Searching peptide structures with potential biological activity that recreate the outer sphere of the protein and are involved in protein-peptide or protein-protein interaction based on the Dot-blot methodology. The initial phase of the research included the automated SPOT synthesis of overlapping decapeptide fragments covering the whole primary structure of the hACE2 in a cellulose matrix using triazine-based coupling reagents. Obtained 399-elemented library was incubated with the HRP-labelled S1 protein subunit of the SARS-CoV-2 to detect structures forming colourful complexes. Based on their colour intensity, 32 peptide fragments were selected with a different length of peptide chain, in which 16 were characterized as products strongly interacting with spike protein.
The collaboration with the interdepartmental research unit of Peptide and Protein Chemistry and Biology “PeptLab” at the University of Florence (Italy) greatly expanded the possibilities for my current study. Projects led by team members concerning the use of peptides in functionalized materials, and the development of SPR-based biosensors detecting biomolecular interaction or peptide inhibitors for COVID-19 were crucial for me during the process of searching for a Host Institution.
The experimental work during the two-month internship included:
• Automated synthesis of 7 peptide fragments of hACE2 protein, characterized by the highest colour intensity in the Dot-blot test, based on the SPPS methodology and Fmoc/t-Bu strategy with an additional induction-heating and real-time UV monitoring. The value added was the application of a more environmentally friendly mixture of ethyl acetate and dimethyl sulfoxide instead of more toxic DMF solvent;
• Purification of obtained products from minor impurities using flash and/or semi-preparative chromatography method;
• Continuous examination and characterization of obtained products using UPLC-MS technique;
• Studying molecular interactions between S protein of the SARS-CoV-2 virus (ligand)
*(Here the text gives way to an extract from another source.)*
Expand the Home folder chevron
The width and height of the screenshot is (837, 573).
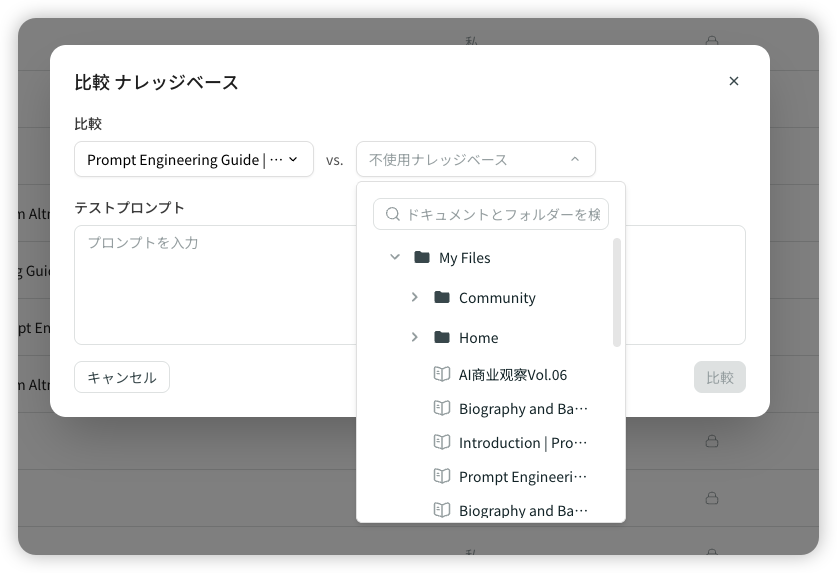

and synthesized hACE2 peptide fragments (analytes) in surface plasmon resonance technique (SPR), which included establishment of suitable conditions for ligand immobilization, covalent immobilization of a spike protein on dextran-modified gold surface of sensor based on EDC/NHS chemistry and first screening of the interaction between selected peptide fragments and S protein.
Training at the University of Florence provided me with an excellent opportunity to gain in-depth knowledge of peptide chemistry. Additionally, I learned a new method for examining peptide-peptide and peptide-protein interactions, which will help me in my ongoing study concerning the SARS-CoV-2 virus. Furthermore, the internship substantially contributed to my academic and personal development by enhancing soft skills (teamwork, communication, adaptability) and language skills.
Moreover, the fellowship has facilitated the significant potential for further international work between the Lodz University of Technology and the University of Florence. Experimental work concerning the use of hACE2 fragments for COVID-19 identification will be continued. The first attempts suggested 2 peptide fragments that can maintain biological activity towards the S protein of the SARS-CoV-2. Further plans for the study also include: examining the interaction between spike protein and other hACE2 peptide fragments to estimate their kinetics and binding affinity, computer simulations exploring possible interactions of selected peptides with spike protein, conformational studies for chosen structures using circular dichroism or biological studies.